(Beginning of Text shown)

UMassCTF 2026: “Old Fashioned” Division
In recent months, advances in LLM models’ cybersecurity capabilities have allowed CTF teams to develop autonomous challenge-solving agentic systems. These are genuinely impressive, and we are very, very excited about the future of cybersecurity with LLMs. That said, when the core purpose of a CTF is learning, autonomous agents risk undermining the experience (especially for beginners). When agents clear out the easy and medium challenges without any human engagement, some teams find it destroys the fun and spirit of the competition. However, in an effort to not fall behind, these same teams are forced to use agents begrudgingly. This sentiment seems to be widely echoed in the broader CTF community.
At UMassCTF, we want to keep up with the evolving technological landscape, while creating a space for players who miss and value the traditional, human-centric CTF experience. This is an admittedly hard problem to solve well. Some ideas at a solution have been thrown around - such as embedding adversarial prompts into challenges to trip up agents, or requiring players to install monitoring software. However, these feel more invasive and counterproductive than anything, and also fail to reflect the reality that LLMs are here to stay.
So this year, we are trying something different. UMass CTF 2026 will have two divisions: a Regular division and an “Old Fashioned" division.
Rules
Here are the guidelines:
- Same challenges, two environments. The challenges, and the infrastructure hosting the challenges, is completely identical in both the Regular and Old Fashioned divisions. The only difference is that each division has its own separate CTFd instance for creating a team, submitting flags, tracking progress, etc.

(End of Text shown)
(Beginning of The data)

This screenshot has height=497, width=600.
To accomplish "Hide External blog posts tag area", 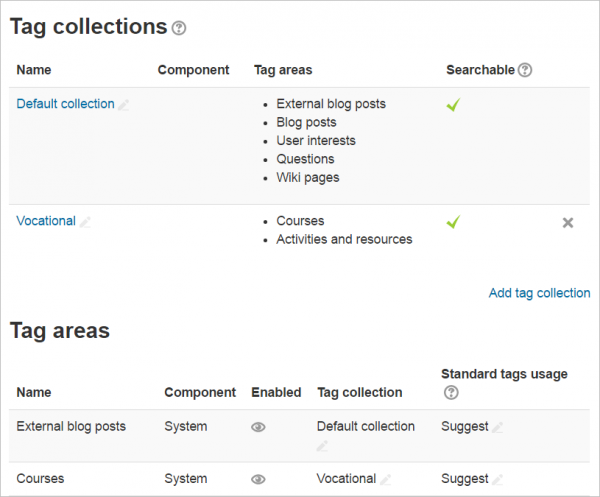I will point(258,427).
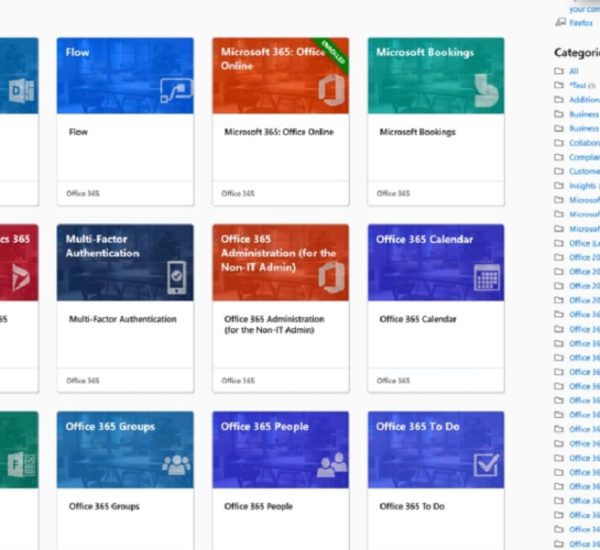Screen dimensions: 600x550
Task: Select the Collaboration category folder
Action: point(584,143)
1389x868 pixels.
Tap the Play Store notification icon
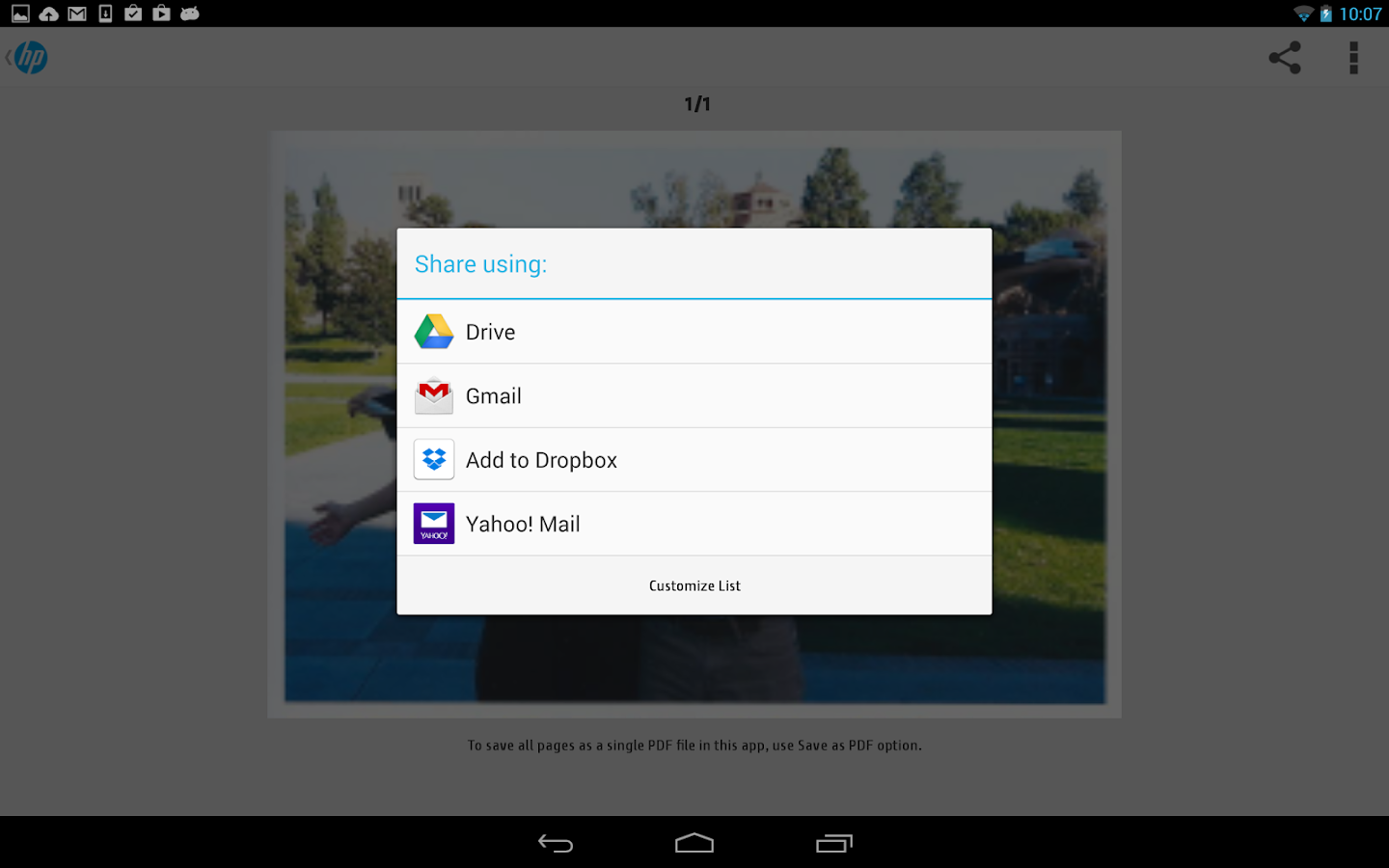pyautogui.click(x=160, y=14)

(End of The data)

- **Things to do**
a: Answer these about the UMassCTF 2026 announcement, one line per answer, marked like the questions:
(i) Which two proposed ways of tripping up or detecting agents does it mention?
(ii) What are the two divisions called?
(iii) What is the only difference between the divisions?
b: Continue the UMassCTF 2026 announcement from its last sentence.

- **Your written answers**
a:
(i) Embedding adversarial prompts into challenges, and requiring players to install monitoring software.
(ii) A Regular division and an "Old Fashioned" division.
(iii) Each division has its own separate CTFd instance for creating a team, submitting flags, tracking progress, and so on.

b:
- Choose one. A team may only compete in either the Regular or Old Fashioned division, not both. We will only be updating CTFtime points with accounts from the Regular division. However, if your team is competing in the Old Fashioned division but still wants CTFtime points, you may also have an account on the Regular division to submit your flags there as well. Your flag submissions in both the Old Fashioned division + the Regular division should be identical, and make sure to not use autonomous LLMs while solving any of your challenges.
- Prizes are exclusive to the Regular division. Official placements (1st, 2nd, 3rd) and all advertised prizes are awarded only through the Regular division. The Old Fashioned division will have an unofficial leaderboard, but no prizes. Unfortunately, any tangible incentive in the Old Fashioned division would risk incentivising cheating with agentic systems. The only “incentive” we can offer is good old clout.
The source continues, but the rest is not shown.